Instruction: Reproduce the entries below word for word, from the line with "You are a GUI" through the end of the entries. Leave the pictures out of your answer.

** Begin Data listing **

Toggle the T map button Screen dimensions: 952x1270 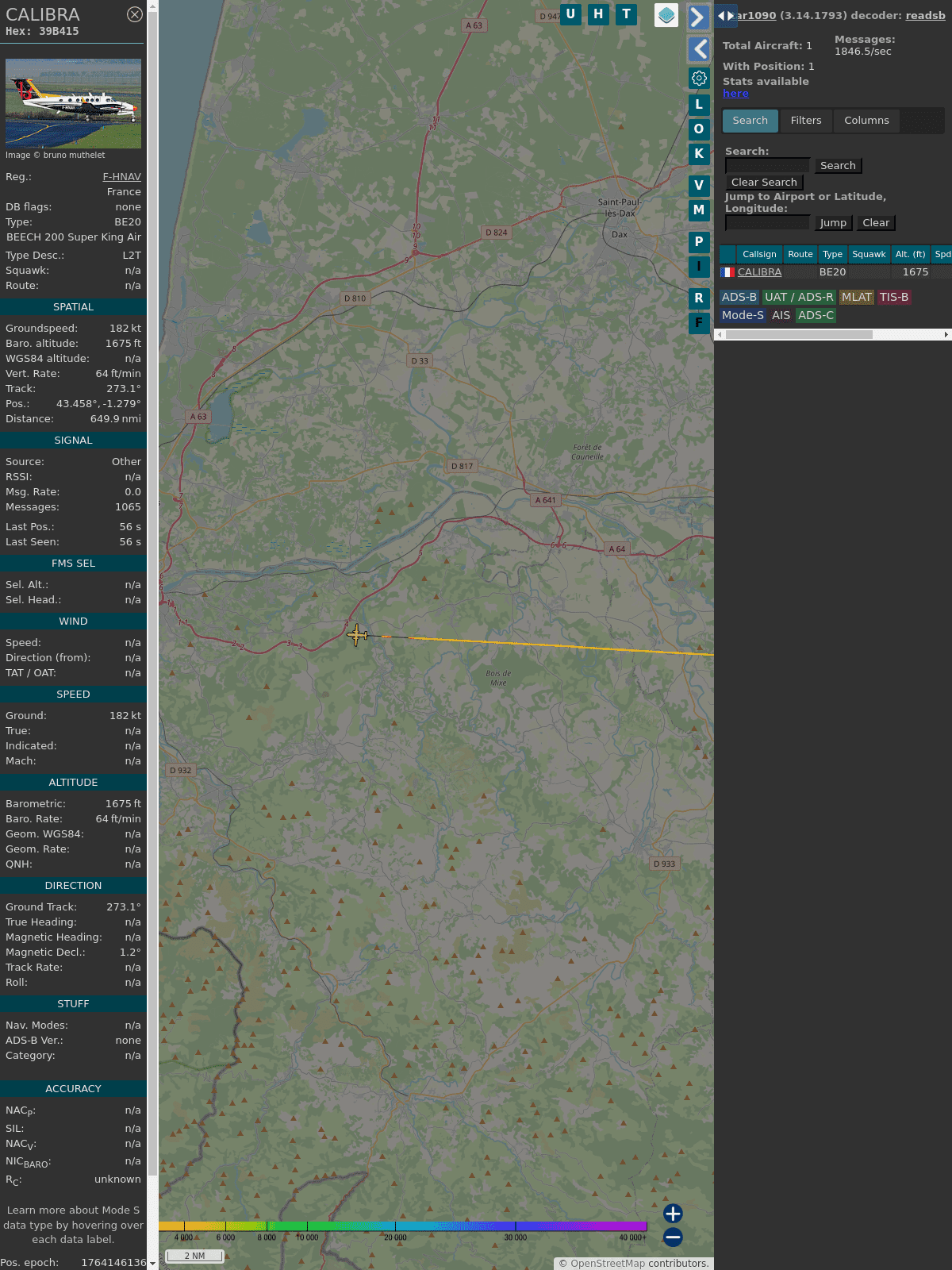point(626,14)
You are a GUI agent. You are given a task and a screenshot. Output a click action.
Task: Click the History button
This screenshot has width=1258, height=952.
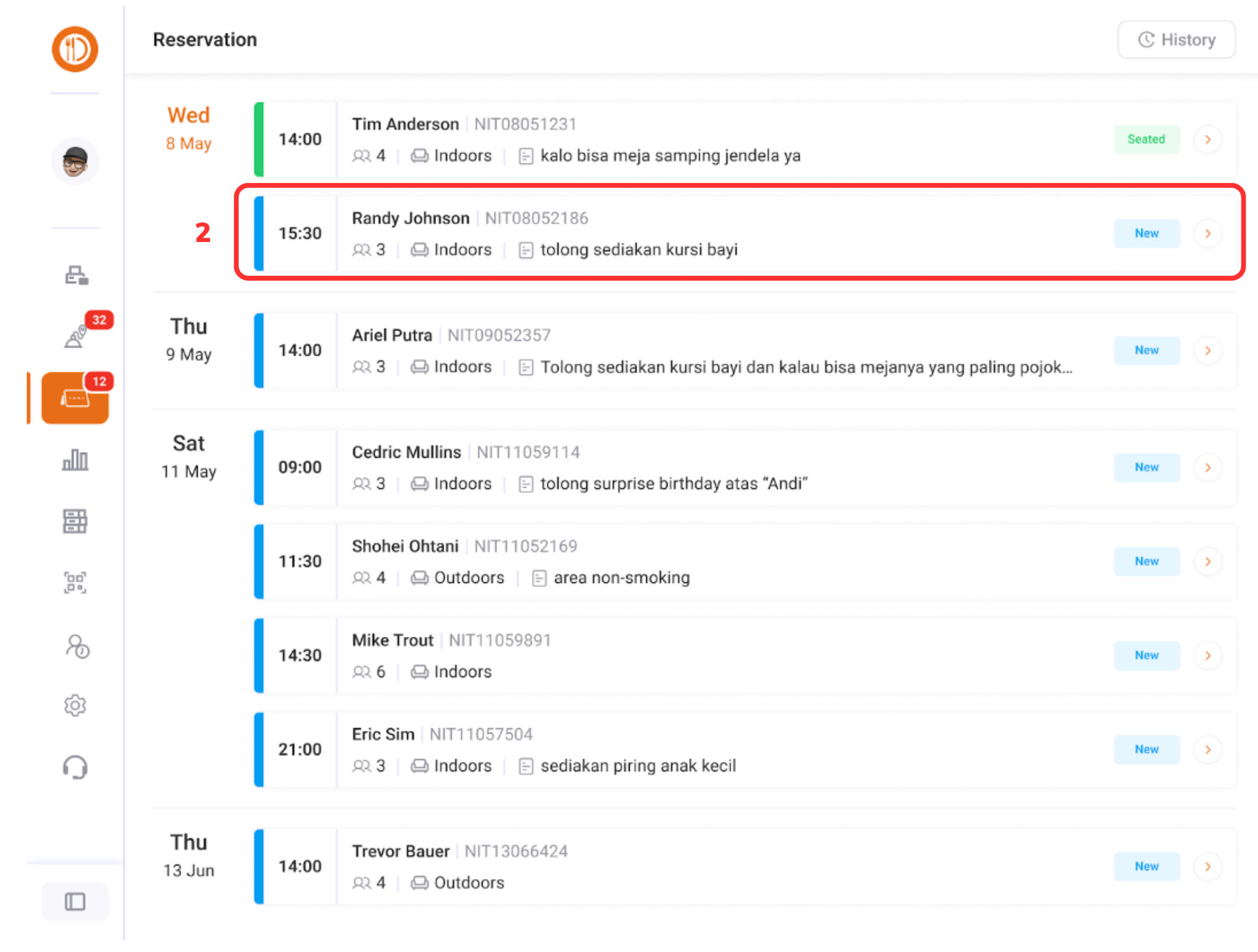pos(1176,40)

** End Data listing **

The result:
You are a GUI agent. You are given a task and a screenshot. Output a click action.
Task: Click the History button
This screenshot has width=1258, height=952.
pos(1176,40)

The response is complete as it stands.